O índice é composto por variáveis e componentes e as informações, tanto qualitativas como quantitativas, são estruturadas num modelo matemático. O modelo de cálculo prevê uma articulação entre índices setoriais através da ponderação das variáveis. Cada índice setorial incorpora índices de oferta local e acessibilidade aos serviços. O modelo prevê onze variáveis: abastecimento, assistência social, cultura, educação, esportes, habitação, infra-estrutura urbana, meio ambiente, saúde, segurança e serviços urbanos.

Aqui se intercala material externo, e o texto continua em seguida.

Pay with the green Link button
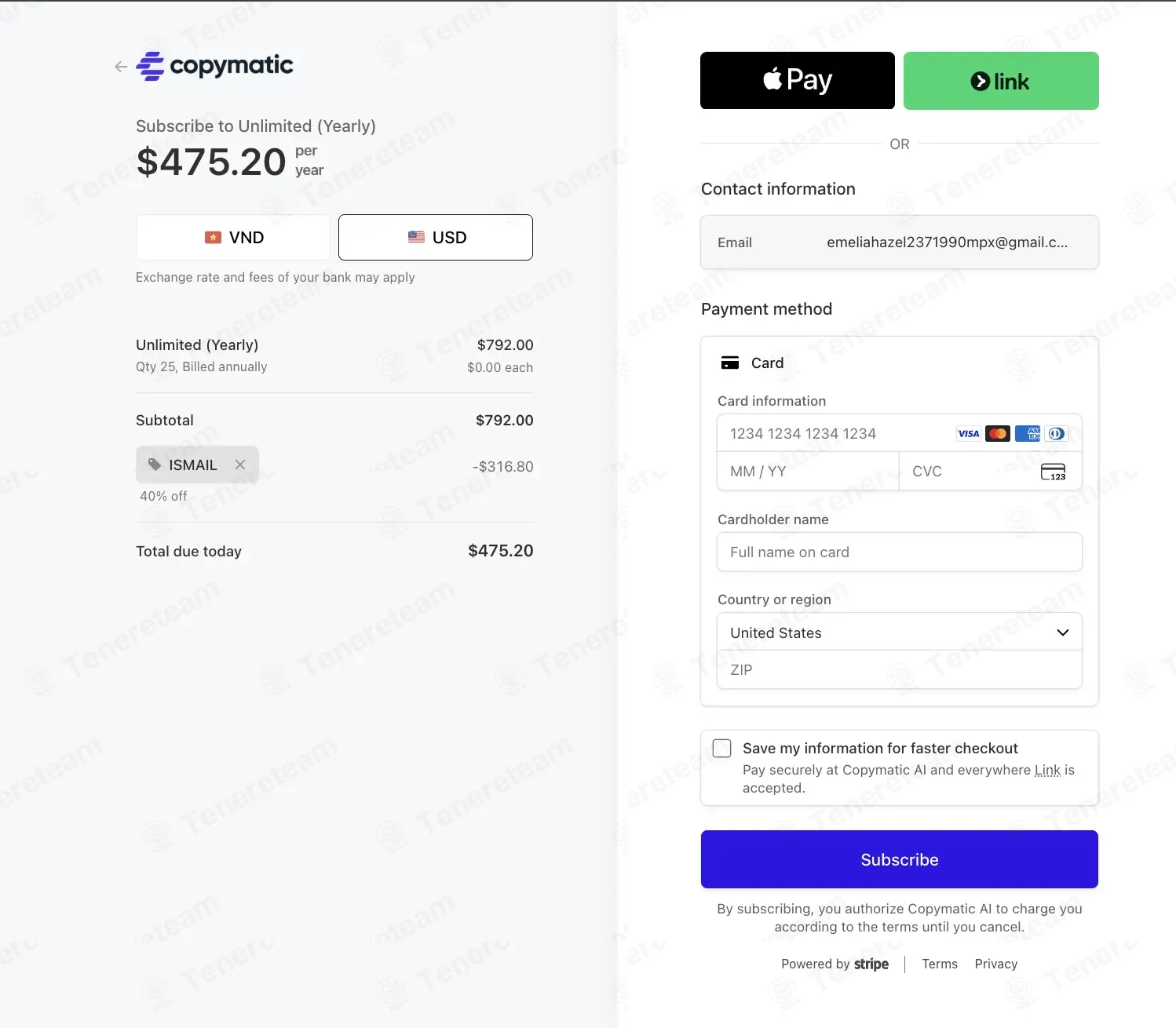Screen dimensions: 1176x1028 pyautogui.click(x=1001, y=80)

Inegavelmente, tanto o processo de construção/discussão do IQVU/BH quanto a própria proposta representam um salto significativo na tentativa de mensurar a qualidade de vida urbana. Isto pelos seguintes aspectos: 1) incorporação da interdisciplinaridade, da integração institucional e da participação ao método de

pesquisa; 2) intenção de subsidiar/instrumentalizar a gestão pública em nível local; 3) tentativa de incorporar os diferenciais intra-urbanos de qualidade de vida; 4) intuito de contemplar não só a oferta de serviços, mas também a acessibilidade. No entanto, em se tratando de qualidade de um espaço urbano, o IQVU/BH negligencia os atores sociais que estão produzindo esse espaço, seus desejos, suas concepções de qualidade de vida, suas prioridades e suas subjetividades. Não podemos esquecer que há distintas percepções da qualidade de vida, a depender de cada grupo social, de cada cultura e, inclusive, de quem está pesquisando e administrando. Além disso, a tentativa de construção de um modelo matemático/quantitativo parece não ser suficiente para definir a qualidade de um espaço. Esse processo deve incorporar quem mora no lugar. Uma outra limitação inerente a qualquer intenção de mensurar a qualidade de um ambiente está na dificuldade de operacionalizar a obtenção dos dados setoriais, face à deficiência dos sistemas de informação e aos zoneamentos diferenciados de cada instituição.